◆ YANG DIMINTA: Ubah paragraf yang diawali "Impairment mengacu pada" dalam kutipan tentang difabilitas menjadi daftar berbutir. Pertahankan semua fakta utamanya.

◆ KUTIPAN DOKUMEN:
------------------------------

Impairment mengacu pada kondisi tidak adanya atau adanya perbedaan yang signifikan (kehilangan atau kelainan) dalam struktur dan fungsi tubuh atau mental seseorang. WHO (2001), difabilitas memiliki tiga dimensi. (1) Penurunan struktur atau fungsi tubuh dan mental seseorang, seperti gangguan yang disebabkan oleh hilangnya anggota badan dan kehilangan memori, (2) Keterbatasan aktivitas, seperti kesulitan melihat, mendengar, berjalan, atau memecahkan masalah, dan (3) Pembatasan partisipasi dalam kegiatan sehari-hari, seperti bekerja, terlibat dalam kegiatan sosial dan rekreasi, dan memperoleh perawatan kesehatan dan layananan pencegahan.
Berbagai hambatan yang dialami difabel, dapat membatasi akses mencapai peluang dan layanan dasar. Kesehatan, pendidikan, dan pekerjaan, sebagai contohnya. Difabel, merupakan kelompok yang heterogen dan memiliki kerentanan tinggi yang bergantung pada tingkat kerusakan, jenis gangguan dan hambatan, dan karakteristik pribadi dan sosial.

------------------------------

◆ BARIS DATA:
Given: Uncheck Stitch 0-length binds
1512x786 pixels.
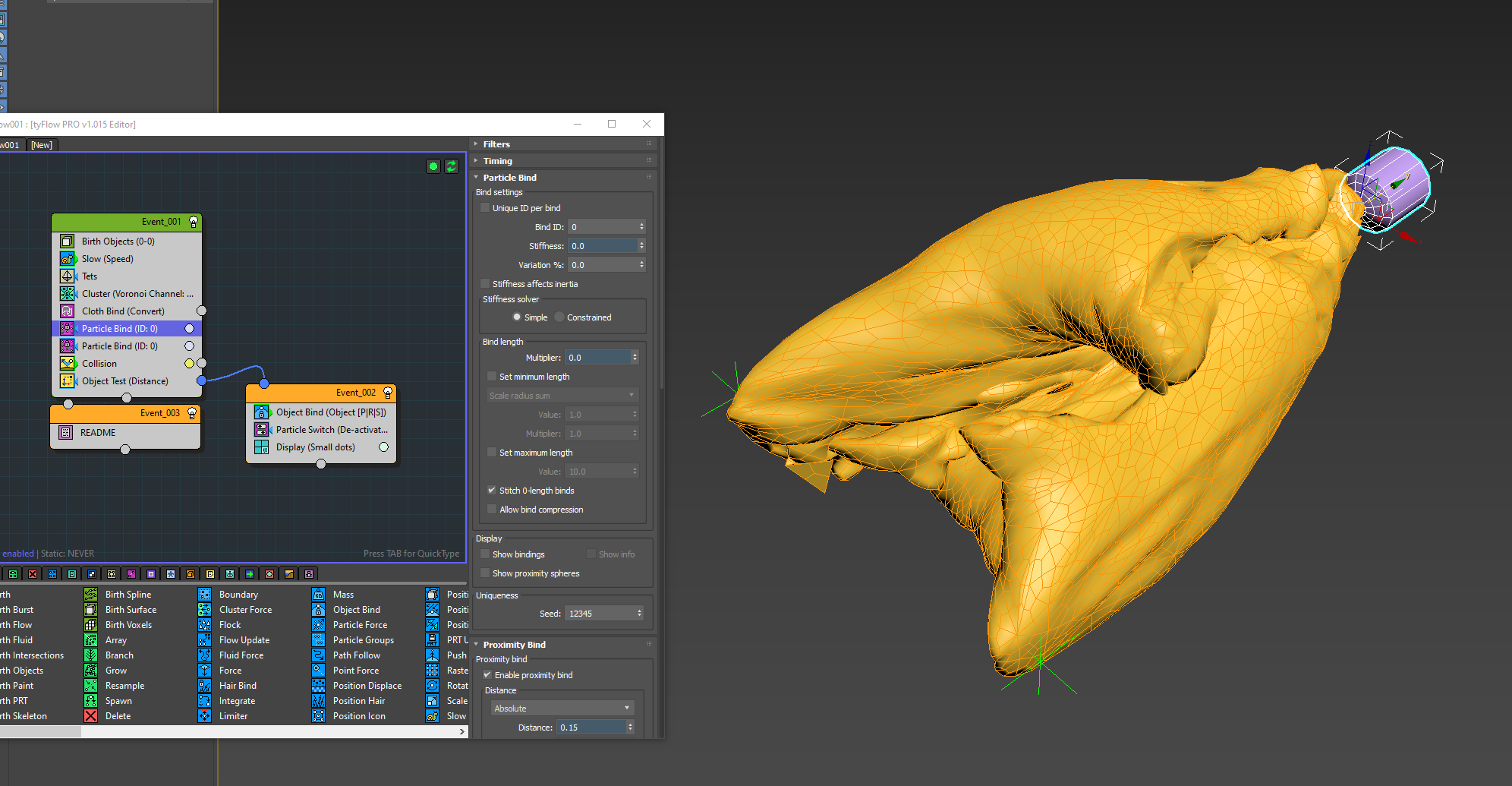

------------------------------

◆ JAWABAN AKHIR:
- Impairment adalah kondisi tidak adanya atau adanya perbedaan yang signifikan (kehilangan atau kelainan) dalam struktur dan fungsi tubuh atau mental seseorang.
- Menurut WHO (2001), difabilitas memiliki tiga dimensi:
  1. Penurunan struktur atau fungsi tubuh dan mental, misalnya gangguan akibat hilangnya anggota badan dan kehilangan memori.
  2. Keterbatasan aktivitas, misalnya kesulitan melihat, mendengar, berjalan, atau memecahkan masalah.
  3. Pembatasan partisipasi dalam kegiatan sehari-hari, misalnya bekerja, terlibat dalam kegiatan sosial dan rekreasi, serta memperoleh perawatan kesehatan dan layanan pencegahan.